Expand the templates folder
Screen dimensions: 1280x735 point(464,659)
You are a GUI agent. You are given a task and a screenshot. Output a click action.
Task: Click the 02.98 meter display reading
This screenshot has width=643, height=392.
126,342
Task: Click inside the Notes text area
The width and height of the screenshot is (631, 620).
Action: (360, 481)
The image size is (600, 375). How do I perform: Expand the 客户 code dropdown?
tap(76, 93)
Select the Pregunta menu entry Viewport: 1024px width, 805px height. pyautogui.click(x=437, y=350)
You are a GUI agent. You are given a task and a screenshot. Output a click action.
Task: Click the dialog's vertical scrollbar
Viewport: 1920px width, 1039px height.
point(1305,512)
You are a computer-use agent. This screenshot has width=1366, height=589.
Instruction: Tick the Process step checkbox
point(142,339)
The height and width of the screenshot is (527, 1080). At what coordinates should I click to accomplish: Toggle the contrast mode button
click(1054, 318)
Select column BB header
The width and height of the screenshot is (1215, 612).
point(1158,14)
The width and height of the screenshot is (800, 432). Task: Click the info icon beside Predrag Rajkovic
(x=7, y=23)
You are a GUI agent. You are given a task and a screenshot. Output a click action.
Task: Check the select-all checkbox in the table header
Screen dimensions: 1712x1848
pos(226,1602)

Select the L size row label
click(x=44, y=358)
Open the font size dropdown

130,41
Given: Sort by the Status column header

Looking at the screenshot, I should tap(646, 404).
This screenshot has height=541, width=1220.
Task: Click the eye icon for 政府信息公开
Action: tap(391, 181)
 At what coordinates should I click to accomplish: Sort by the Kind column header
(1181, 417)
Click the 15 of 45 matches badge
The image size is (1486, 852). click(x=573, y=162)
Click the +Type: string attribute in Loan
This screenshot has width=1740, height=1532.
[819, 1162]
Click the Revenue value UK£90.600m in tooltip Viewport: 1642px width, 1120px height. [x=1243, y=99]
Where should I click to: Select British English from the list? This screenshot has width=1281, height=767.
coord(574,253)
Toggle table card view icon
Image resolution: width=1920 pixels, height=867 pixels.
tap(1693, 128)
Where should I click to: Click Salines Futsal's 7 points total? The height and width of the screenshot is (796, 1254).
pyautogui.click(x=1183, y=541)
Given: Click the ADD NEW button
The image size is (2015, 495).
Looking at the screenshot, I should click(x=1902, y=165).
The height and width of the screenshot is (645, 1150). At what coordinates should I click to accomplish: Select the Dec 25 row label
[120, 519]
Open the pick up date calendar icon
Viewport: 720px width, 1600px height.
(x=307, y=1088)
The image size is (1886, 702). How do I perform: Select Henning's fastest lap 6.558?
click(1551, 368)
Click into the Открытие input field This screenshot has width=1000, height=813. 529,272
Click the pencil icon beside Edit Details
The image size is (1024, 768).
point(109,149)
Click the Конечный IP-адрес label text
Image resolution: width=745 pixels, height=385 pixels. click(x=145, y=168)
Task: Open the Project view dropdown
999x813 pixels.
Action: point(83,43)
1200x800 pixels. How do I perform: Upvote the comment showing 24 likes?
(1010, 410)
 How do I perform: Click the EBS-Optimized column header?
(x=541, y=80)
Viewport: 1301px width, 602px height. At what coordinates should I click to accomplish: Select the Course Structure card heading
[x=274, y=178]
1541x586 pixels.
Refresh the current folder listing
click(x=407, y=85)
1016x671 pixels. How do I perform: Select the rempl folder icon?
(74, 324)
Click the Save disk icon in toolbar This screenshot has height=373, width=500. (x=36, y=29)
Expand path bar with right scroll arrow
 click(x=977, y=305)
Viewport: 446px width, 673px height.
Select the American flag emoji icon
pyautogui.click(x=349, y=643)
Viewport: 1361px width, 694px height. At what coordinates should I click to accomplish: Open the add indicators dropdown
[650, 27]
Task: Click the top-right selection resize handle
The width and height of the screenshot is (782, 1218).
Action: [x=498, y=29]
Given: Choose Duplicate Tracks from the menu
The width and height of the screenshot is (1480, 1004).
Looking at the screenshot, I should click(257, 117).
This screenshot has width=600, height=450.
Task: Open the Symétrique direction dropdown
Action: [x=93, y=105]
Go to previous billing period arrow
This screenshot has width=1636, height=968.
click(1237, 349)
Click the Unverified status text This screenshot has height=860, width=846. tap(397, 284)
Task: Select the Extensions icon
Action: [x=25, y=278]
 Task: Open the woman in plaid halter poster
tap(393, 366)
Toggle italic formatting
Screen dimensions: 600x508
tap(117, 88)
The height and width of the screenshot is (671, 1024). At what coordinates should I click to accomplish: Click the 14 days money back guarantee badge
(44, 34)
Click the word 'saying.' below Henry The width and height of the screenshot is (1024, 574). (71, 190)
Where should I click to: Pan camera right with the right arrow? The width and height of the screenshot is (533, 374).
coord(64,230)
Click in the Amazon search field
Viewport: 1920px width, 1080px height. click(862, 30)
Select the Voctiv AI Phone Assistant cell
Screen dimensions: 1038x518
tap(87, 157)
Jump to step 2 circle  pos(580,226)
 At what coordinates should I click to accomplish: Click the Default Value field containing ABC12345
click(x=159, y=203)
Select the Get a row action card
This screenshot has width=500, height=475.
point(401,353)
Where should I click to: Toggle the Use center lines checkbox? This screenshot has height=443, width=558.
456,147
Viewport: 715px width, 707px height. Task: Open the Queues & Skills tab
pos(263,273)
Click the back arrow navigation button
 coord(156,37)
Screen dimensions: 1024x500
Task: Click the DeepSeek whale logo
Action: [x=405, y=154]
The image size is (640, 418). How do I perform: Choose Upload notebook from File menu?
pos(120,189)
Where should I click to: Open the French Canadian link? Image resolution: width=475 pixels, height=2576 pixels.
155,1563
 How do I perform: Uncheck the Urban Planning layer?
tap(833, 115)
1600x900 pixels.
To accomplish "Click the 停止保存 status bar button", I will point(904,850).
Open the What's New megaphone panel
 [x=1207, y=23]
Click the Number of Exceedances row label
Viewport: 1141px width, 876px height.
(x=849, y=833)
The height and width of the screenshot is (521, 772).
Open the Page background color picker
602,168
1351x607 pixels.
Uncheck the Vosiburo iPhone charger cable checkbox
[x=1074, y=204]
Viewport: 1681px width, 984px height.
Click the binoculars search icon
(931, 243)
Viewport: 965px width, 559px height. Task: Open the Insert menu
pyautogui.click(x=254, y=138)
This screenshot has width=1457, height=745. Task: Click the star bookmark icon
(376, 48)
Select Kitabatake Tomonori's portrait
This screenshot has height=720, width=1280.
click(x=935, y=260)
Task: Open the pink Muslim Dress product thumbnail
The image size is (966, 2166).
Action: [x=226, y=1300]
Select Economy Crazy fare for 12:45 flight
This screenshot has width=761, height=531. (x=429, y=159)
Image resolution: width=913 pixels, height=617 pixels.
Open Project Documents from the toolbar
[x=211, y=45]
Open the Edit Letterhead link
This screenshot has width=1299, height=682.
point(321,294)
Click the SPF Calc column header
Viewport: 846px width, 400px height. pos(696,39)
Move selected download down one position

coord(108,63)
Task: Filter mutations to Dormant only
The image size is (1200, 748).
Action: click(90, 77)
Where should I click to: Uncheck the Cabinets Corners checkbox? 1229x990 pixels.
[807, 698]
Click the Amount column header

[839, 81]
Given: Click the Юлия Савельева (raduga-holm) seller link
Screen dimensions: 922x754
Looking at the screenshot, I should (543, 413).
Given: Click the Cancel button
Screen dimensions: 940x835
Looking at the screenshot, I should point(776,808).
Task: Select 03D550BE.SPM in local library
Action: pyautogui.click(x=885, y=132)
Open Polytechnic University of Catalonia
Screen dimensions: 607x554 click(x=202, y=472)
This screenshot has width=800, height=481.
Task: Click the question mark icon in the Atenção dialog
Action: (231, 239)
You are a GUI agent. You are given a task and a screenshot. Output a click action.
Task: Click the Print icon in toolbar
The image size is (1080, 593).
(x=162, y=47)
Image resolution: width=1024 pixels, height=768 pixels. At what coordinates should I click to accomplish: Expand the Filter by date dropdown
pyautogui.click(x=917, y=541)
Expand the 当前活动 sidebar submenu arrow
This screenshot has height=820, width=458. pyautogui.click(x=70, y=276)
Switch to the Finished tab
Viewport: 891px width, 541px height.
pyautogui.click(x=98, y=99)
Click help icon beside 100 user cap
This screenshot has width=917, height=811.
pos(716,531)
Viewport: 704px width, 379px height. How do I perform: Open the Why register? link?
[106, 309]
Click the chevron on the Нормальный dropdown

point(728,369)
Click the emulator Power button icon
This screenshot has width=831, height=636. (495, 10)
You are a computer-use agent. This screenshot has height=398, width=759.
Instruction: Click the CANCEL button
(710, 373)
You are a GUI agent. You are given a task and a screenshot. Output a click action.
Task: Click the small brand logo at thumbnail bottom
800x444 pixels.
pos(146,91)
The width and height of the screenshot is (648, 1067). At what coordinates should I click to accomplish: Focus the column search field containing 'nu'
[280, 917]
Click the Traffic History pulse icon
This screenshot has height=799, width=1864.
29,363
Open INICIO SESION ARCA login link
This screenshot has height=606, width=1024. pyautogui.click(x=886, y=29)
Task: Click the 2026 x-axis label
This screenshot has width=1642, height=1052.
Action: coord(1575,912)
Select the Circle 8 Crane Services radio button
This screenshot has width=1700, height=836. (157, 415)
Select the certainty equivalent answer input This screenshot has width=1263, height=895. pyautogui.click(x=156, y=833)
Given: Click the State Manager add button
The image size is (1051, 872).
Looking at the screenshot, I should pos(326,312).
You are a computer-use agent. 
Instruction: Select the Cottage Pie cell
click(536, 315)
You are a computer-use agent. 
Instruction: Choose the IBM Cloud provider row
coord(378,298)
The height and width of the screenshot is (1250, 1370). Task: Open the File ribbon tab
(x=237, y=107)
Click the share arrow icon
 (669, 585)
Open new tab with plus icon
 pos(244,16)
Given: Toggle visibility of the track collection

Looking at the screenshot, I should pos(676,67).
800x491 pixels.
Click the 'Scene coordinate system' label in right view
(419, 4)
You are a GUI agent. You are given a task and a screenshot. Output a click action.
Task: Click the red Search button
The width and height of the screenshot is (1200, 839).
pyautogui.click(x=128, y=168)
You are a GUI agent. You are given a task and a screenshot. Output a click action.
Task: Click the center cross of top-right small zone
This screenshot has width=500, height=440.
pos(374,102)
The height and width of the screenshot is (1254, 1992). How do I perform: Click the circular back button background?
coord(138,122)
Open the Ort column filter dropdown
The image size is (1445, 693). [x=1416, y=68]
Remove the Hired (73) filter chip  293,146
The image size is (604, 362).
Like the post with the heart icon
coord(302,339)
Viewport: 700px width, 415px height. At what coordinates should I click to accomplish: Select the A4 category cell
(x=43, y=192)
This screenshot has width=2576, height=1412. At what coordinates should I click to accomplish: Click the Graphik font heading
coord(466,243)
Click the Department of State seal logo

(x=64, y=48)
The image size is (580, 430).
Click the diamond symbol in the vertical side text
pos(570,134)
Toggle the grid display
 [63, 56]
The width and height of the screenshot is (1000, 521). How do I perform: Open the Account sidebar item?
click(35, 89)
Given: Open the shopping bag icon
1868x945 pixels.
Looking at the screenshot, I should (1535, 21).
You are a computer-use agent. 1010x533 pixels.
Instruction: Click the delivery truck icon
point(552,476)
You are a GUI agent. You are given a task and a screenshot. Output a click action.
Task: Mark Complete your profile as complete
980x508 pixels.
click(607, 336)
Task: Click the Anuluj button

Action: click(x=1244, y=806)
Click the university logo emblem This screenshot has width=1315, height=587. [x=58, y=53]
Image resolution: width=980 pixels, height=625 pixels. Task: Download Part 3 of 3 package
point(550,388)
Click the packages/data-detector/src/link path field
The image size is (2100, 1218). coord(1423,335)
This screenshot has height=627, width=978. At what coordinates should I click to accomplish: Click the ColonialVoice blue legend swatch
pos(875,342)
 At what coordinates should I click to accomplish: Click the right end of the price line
++++++++
- [TRY IT]:
Throughout the data, tally the lines that hold the string "thumbnail" and report the tally alone.

- [TASK SOLUTION]:
2